THE FOOD’S THE THING

The culinary arts are also key ingredients in the mix, as the city’s chefs and restaurateurs use their own irresistible flavors to entice visitors. Leading the way is local son Johnny Hernandez, whose journey to culinary stardom began when he was just five years old and already working in his father’s café on San Antonio’s West Side. After growing up and graduating from the Culinary Institute of America (CIA) in Hyde Park, New York, he returned home and launched the acclaimed catering company True Flavors in 1994.

“So much has changed here since then,” said Hernandez as he showed me around Casa Hernán, his art-filled, otherworldly abode deep in Southtown, a place where he also hosts cooking classes, private dining experiences and various events.

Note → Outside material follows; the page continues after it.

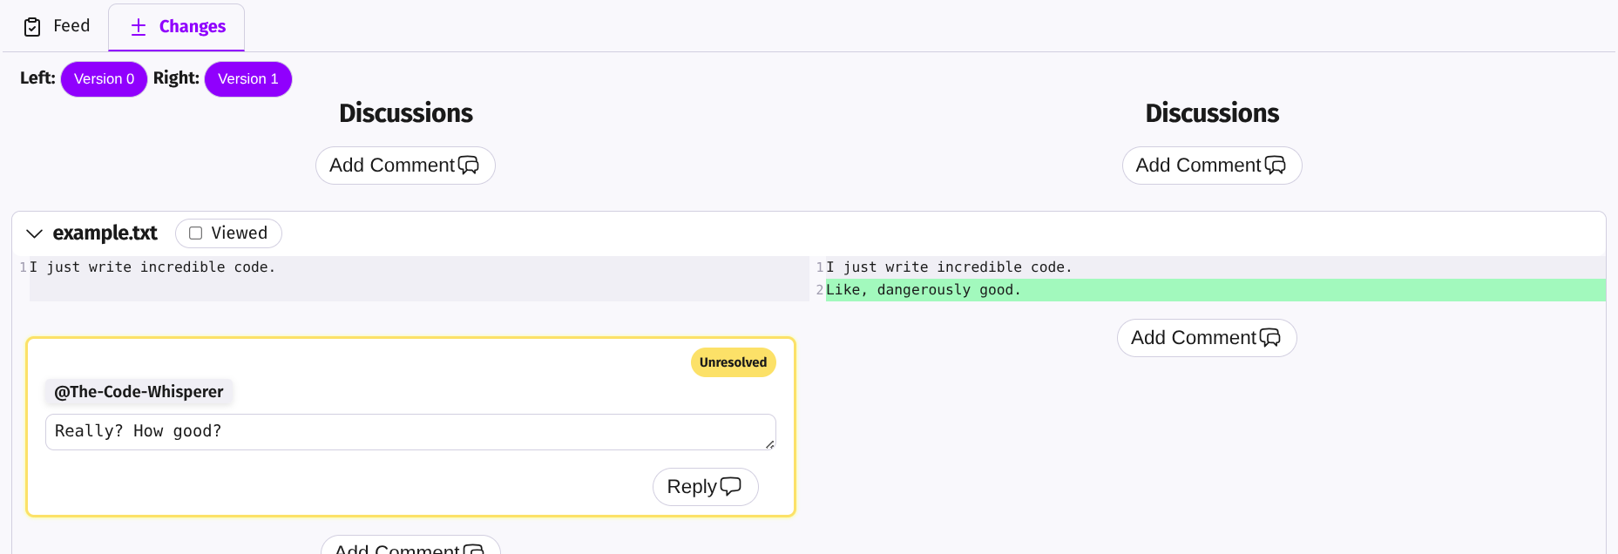Open the Right Version 1 selector

click(247, 79)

As culinary ambassador for the San Antonio Convention & Visitors Bureau, Hernandez has a great deal of influence in shaping the city’s image as a foodie paradise. “We are forming an advisory council of local chefs, brewers and distillers focused on curating our food and beverage story to attract visitors, while also making San Antonio an inviting place for young chefs. These are definitely exciting times for our food scene.”

FOOD FIGHT
That exuberance was manifest the following day, when, at Hernandez’s invite, I served as a judge in his fifth annual Paella Challenge cook-off. Benefiting scholarships for local high-school students interested in the culinary arts, this public event featured some 40 chefs interpreting the quintessential Spanish dish. Contestants included a veritable who’s who of local talent; their close-knit camaraderie and energetic devotion to both the day’s cause and the city of San Antonio itself were clear to see. Needless to say, the food coma that ensued after fulfilling my judicial duties was well worth it.

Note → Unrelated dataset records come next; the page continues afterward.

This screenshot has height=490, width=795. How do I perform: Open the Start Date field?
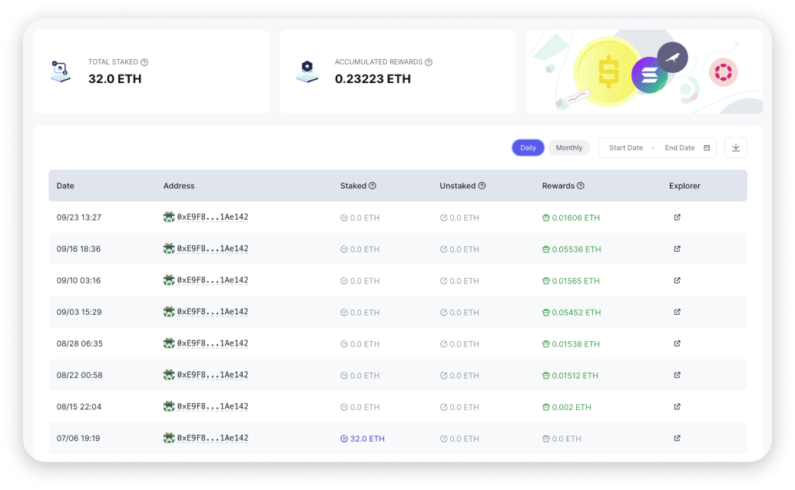tap(624, 147)
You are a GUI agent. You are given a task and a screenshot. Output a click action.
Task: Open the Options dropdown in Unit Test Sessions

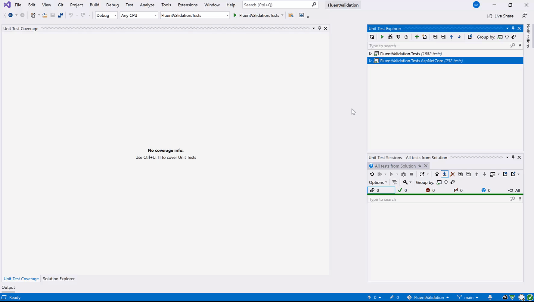(x=378, y=182)
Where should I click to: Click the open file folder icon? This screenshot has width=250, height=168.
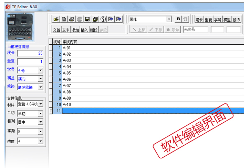click(x=56, y=19)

Representing some of the city’s leading culinary destinations, winners included Tim Rattray of Granary ’Cue & Brew, which sources humanely raised, no hormone/antibiotic, quality meat for its barbecue; Michael Sohocki, who uses only circa-1850 equipment, methods and ingredients at his Restaurant Gwendolyn; David Gilbert, who specializes in Asian street fare at his laid-back Tuk Tuk Tap Room; and tapas master Jordan Mackey, executive chef of Las Ramblas at Hotel Contessa.

Significant, too, was the cook-off’s setting: the historic Pearl Brewery complex. Founded in 1881, the site was once the largest brewery in Texas before closing in 2001. That’s when local businessman Christopher “Kit” Goldsbury (the man behind salsa giant Pace Foods, prior to its 1995 sale to Campbell’s Soup) committed to redeveloping the 22-acre site, including the creation of a new CIA campus devoted to Latin cuisine and the advancement of Hispanic chefs.

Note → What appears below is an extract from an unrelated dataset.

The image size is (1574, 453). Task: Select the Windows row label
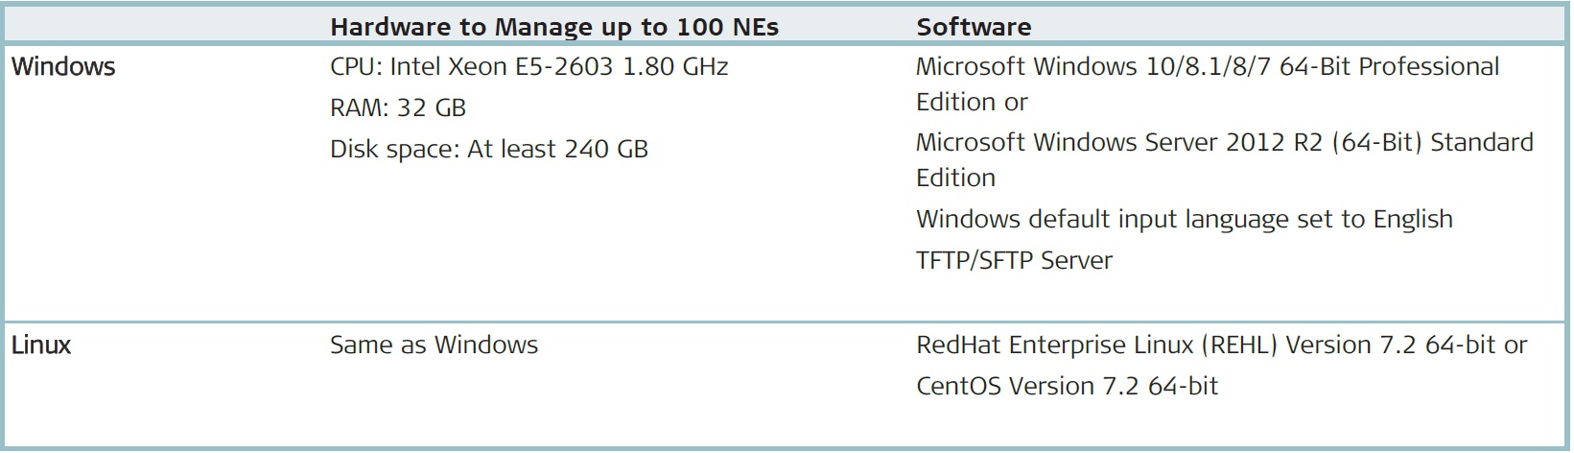click(x=63, y=66)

With its own Latin-themed student-run restaurant, NAO, the school anchors a diverse restaurant collection that includes Il Sogno Osteria and Andrew Weissman’s Sandbar Fish House (Weissman’s dreamy Le Rêve, while no more, is credited with putting San Antonio on the national dining map in the late ’90s).

Showcasing the street foods of interior Mexico, Hernandez’s flagship restaurant, La Gloria, is also on site, along with Boiler House (industrial chic, plus smart VIP space); Cured (divine charcuterie, salumi and farm-to-table dishes); vegetarian- and kosher-haven Green; and more.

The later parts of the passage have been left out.